Me entristeció la noticia del deceso de José Saramago un 18 de junio de 2010 y, sin ser experta en crítica literaria, quise compartir este fragmento de la hermosa novela citada con los lectores de Mendoza Opina para rendirle desde su propia palabra nuestro homenaje a este brillante escritor.
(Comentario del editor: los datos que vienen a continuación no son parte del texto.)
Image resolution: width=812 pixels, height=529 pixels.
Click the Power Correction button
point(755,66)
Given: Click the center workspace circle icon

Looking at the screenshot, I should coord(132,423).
Ensayo sobre la ceguera (fragmento)
José Saramago
Se iluminó el disco amarillo. De los coches que se acercaban, dos aceleraron antes de que se encendiera la señal roja. En el indicador del paso de peatones apareció la silueta del hombre verde. La gente empezó a cruzar la calle pisando las franjas blancas pintadas en la capa negra de asfalto, nada hay que se parezca menos a la cebra, pero así llaman a este paso. Los conductores, impacientes, con el pie en el pedal del embrague, mantenían los coches en tensión, avanzando, retrocediendo, como caballos nerviosos que vieran la fusta alzada en el aire. Habían terminado ya de pasar los peatones, pero la luz verde que daba paso libre a los automóviles tardó aún unos segundos en alumbrarse. Hay quien sostiene que esta tardanza, aparentemente
insignificante, multiplicada por los miles de semáforos existentes en la ciudad y por los cambios sucesivos de los tres colores de cada uno, es una de las causas de los atascos de circulación o embotellamientos, si queremos utilizar la expresión común.
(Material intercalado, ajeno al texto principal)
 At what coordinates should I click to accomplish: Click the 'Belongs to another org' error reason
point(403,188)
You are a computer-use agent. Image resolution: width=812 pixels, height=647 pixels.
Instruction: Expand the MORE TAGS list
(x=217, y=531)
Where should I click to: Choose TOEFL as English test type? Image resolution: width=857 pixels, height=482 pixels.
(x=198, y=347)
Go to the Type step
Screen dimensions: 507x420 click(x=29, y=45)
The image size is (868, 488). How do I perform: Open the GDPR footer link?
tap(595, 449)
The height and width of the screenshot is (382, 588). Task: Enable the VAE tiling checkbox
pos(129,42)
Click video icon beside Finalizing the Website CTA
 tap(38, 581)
Al fin se encendió la señal verde y los coches arrancaron bruscamente, pero enseguida se advirtió que no todos habían arrancado. El primero de la fila en medio está parado, tendrá un problema mecánico, se le habrá soltado el cable del acelerador, o se le agarrotó la palanca de la caja de velocidades, o una avería en el sistema hidráulico, un bloque de frenos, un fallo en el circuito eléctrico, a no ser que, simplemente se haya quedado sin gasolina, no sería la primera vez que esto ocurre. El nuevo grupo de peatones que se está formando en las aceras ve al conductor inmovilizado braceando tras el parabrisas
mientras los de los coches de atrás tocan frenéticos el claxon.
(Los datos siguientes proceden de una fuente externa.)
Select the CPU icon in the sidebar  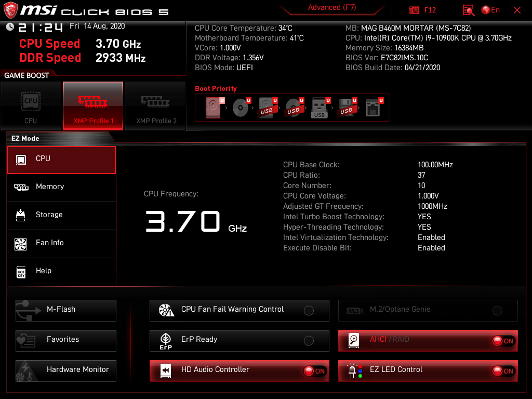pyautogui.click(x=61, y=159)
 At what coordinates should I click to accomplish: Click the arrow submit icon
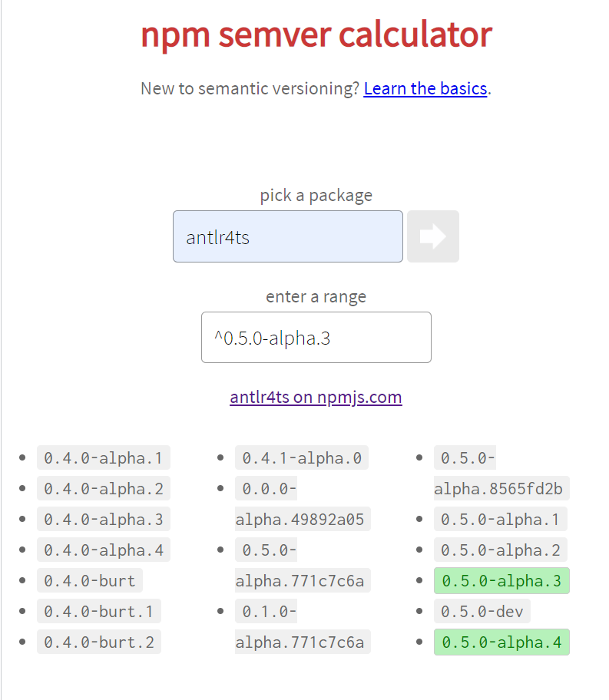tap(432, 236)
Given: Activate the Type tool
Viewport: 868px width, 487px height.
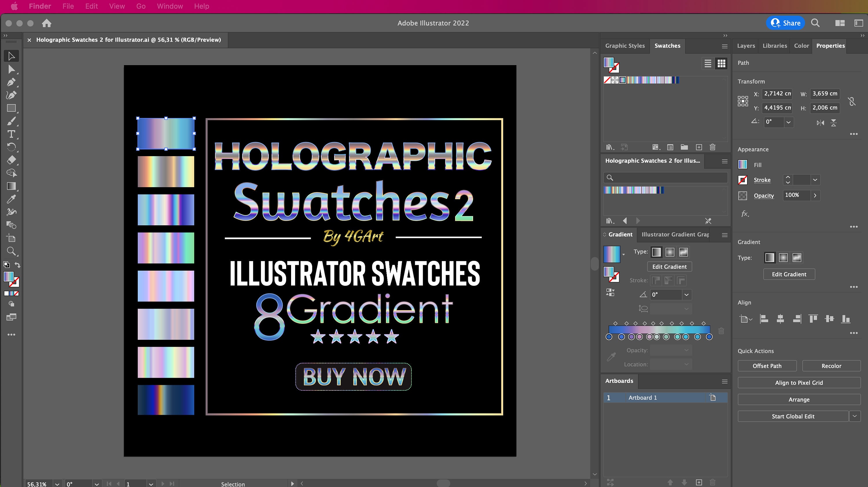Looking at the screenshot, I should click(11, 134).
Algunos conductores han saltado ya a la calzada, dispuestos a empujar el automóvil averiado hacia donde no moleste. Golpean impacientemente los cristales cerrados. El hombre que está dentro vuelve hacia ellos la cabeza, hacia un lado, hacia el otro, se ve que grita algo, por los movimientos de la boca se nota que repite una palabra, una no, dos, así es realmente, como sabemos cuando alguien, al fin, logre abrir una puerta. Estoy ciego.
Nadie lo diría. A primera vista, los ojos del hombre parecen sanos, el iris se presenta nítido, luminoso, la esclerótica blanca, compacta como porcelana. Los párpados muy abiertos, la piel de la cara crispada, las cejas repentinamente revueltas, todo eso que cualquiera puede comprobar, son trastornos de la angustia. En un movimiento rápido, lo que estaba a la vista desapareció tras los puños cerrados del hombre, como si aún quisiera retener en el interior del cerebro la última imagen recogida, una luz roja, redonda, en un semáforo. Estoy ciego, estoy ciego, repetía con desesperación mientras le ayudaban a salir del coche, y las lágrimas, al brotar, tornaron más brillantes los ojos que él decía que estaban muertos. Eso se pasa, ya verá, eso se pasa enseguida, a veces son nervios, dijo una mujer.